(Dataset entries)
** Begin **

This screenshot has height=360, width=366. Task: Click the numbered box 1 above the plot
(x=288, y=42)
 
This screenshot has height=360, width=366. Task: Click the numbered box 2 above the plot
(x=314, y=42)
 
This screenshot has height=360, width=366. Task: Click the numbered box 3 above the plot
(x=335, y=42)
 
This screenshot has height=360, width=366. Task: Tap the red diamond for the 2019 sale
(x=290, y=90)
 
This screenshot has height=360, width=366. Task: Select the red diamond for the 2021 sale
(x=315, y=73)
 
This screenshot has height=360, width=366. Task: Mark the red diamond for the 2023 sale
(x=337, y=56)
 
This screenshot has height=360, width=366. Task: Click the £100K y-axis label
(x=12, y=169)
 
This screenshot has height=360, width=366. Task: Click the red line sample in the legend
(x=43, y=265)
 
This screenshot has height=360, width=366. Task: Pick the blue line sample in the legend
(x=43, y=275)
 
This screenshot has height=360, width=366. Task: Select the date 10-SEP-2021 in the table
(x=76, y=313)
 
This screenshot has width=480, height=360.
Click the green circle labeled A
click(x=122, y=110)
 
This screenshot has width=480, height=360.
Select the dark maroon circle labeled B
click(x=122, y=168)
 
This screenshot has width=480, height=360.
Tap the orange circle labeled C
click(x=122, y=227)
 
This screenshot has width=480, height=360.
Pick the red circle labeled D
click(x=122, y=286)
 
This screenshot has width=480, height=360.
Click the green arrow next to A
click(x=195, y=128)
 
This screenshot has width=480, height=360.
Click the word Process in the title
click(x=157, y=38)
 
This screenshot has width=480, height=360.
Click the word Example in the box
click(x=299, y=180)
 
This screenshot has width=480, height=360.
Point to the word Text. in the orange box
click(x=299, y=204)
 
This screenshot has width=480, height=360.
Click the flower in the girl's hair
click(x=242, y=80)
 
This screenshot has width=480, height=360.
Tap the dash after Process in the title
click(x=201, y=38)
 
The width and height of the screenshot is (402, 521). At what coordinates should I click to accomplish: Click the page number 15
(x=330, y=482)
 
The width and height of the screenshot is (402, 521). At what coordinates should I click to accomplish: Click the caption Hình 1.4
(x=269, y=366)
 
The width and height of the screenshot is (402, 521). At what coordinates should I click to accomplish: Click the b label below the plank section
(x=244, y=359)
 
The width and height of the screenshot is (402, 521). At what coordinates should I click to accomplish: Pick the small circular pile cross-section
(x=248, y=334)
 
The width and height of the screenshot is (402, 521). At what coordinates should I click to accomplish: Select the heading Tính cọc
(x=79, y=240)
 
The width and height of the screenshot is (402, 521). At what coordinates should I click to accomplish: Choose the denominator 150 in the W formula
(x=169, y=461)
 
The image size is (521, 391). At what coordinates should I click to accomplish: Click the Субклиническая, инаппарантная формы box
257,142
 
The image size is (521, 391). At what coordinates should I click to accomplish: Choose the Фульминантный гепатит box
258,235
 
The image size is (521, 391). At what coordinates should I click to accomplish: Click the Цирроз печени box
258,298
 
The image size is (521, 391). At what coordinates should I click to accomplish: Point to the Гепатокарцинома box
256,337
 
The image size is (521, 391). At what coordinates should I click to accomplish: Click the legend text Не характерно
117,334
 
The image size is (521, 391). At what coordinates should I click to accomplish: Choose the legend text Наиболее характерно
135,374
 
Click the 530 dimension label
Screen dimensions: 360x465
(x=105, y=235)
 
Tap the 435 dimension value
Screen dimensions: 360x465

** End **

→ SET PROBLEM
Please put all the lines above into a numbered list, leaving out the blank lines.

→ RESULT OF THE TASK
1. This screenshot has height=360, width=366. Task: Click the numbered box 1 above the plot
2. (x=288, y=42)
3. This screenshot has height=360, width=366. Task: Click the numbered box 2 above the plot
4. (x=314, y=42)
5. This screenshot has height=360, width=366. Task: Click the numbered box 3 above the plot
6. (x=335, y=42)
7. This screenshot has height=360, width=366. Task: Tap the red diamond for the 2019 sale
8. (x=290, y=90)
9. This screenshot has height=360, width=366. Task: Select the red diamond for the 2021 sale
10. (x=315, y=73)
11. This screenshot has height=360, width=366. Task: Mark the red diamond for the 2023 sale
12. (x=337, y=56)
13. This screenshot has height=360, width=366. Task: Click the £100K y-axis label
14. (x=12, y=169)
15. This screenshot has height=360, width=366. Task: Click the red line sample in the legend
16. (x=43, y=265)
17. This screenshot has height=360, width=366. Task: Pick the blue line sample in the legend
18. (x=43, y=275)
19. This screenshot has height=360, width=366. Task: Select the date 10-SEP-2021 in the table
20. (x=76, y=313)
21. This screenshot has width=480, height=360.
22. Click the green circle labeled A
23. click(x=122, y=110)
24. This screenshot has width=480, height=360.
25. Select the dark maroon circle labeled B
26. click(x=122, y=168)
27. This screenshot has width=480, height=360.
28. Tap the orange circle labeled C
29. click(x=122, y=227)
30. This screenshot has width=480, height=360.
31. Pick the red circle labeled D
32. click(x=122, y=286)
33. This screenshot has width=480, height=360.
34. Click the green arrow next to A
35. click(x=195, y=128)
36. This screenshot has width=480, height=360.
37. Click the word Process in the title
38. click(x=157, y=38)
39. This screenshot has width=480, height=360.
40. Click the word Example in the box
41. click(x=299, y=180)
42. This screenshot has width=480, height=360.
43. Point to the word Text. in the orange box
44. click(x=299, y=204)
45. This screenshot has width=480, height=360.
46. Click the flower in the girl's hair
47. click(x=242, y=80)
48. This screenshot has width=480, height=360.
49. Tap the dash after Process in the title
50. click(x=201, y=38)
51. The width and height of the screenshot is (402, 521). At what coordinates should I click to accomplish: Click the page number 15
52. (x=330, y=482)
53. The width and height of the screenshot is (402, 521). At what coordinates should I click to accomplish: Click the caption Hình 1.4
54. (x=269, y=366)
55. The width and height of the screenshot is (402, 521). At what coordinates should I click to accomplish: Click the b label below the plank section
56. (x=244, y=359)
57. The width and height of the screenshot is (402, 521). At what coordinates should I click to accomplish: Pick the small circular pile cross-section
58. (x=248, y=334)
59. The width and height of the screenshot is (402, 521). At what coordinates should I click to accomplish: Select the heading Tính cọc
60. (x=79, y=240)
61. The width and height of the screenshot is (402, 521). At what coordinates should I click to accomplish: Choose the denominator 150 in the W formula
62. (x=169, y=461)
63. The image size is (521, 391). At what coordinates should I click to accomplish: Click the Субклиническая, инаппарантная формы box
64. 257,142
65. The image size is (521, 391). At what coordinates should I click to accomplish: Choose the Фульминантный гепатит box
66. 258,235
67. The image size is (521, 391). At what coordinates should I click to accomplish: Click the Цирроз печени box
68. 258,298
69. The image size is (521, 391). At what coordinates should I click to accomplish: Point to the Гепатокарцинома box
70. 256,337
71. The image size is (521, 391). At what coordinates should I click to accomplish: Click the legend text Не характерно
72. 117,334
73. The image size is (521, 391). At what coordinates should I click to accomplish: Choose the legend text Наиболее характерно
74. 135,374
75. Click the 530 dimension label
76. Screen dimensions: 360x465
77. (x=105, y=235)
78. Tap the 435 dimension value
79. Screen dimensions: 360x465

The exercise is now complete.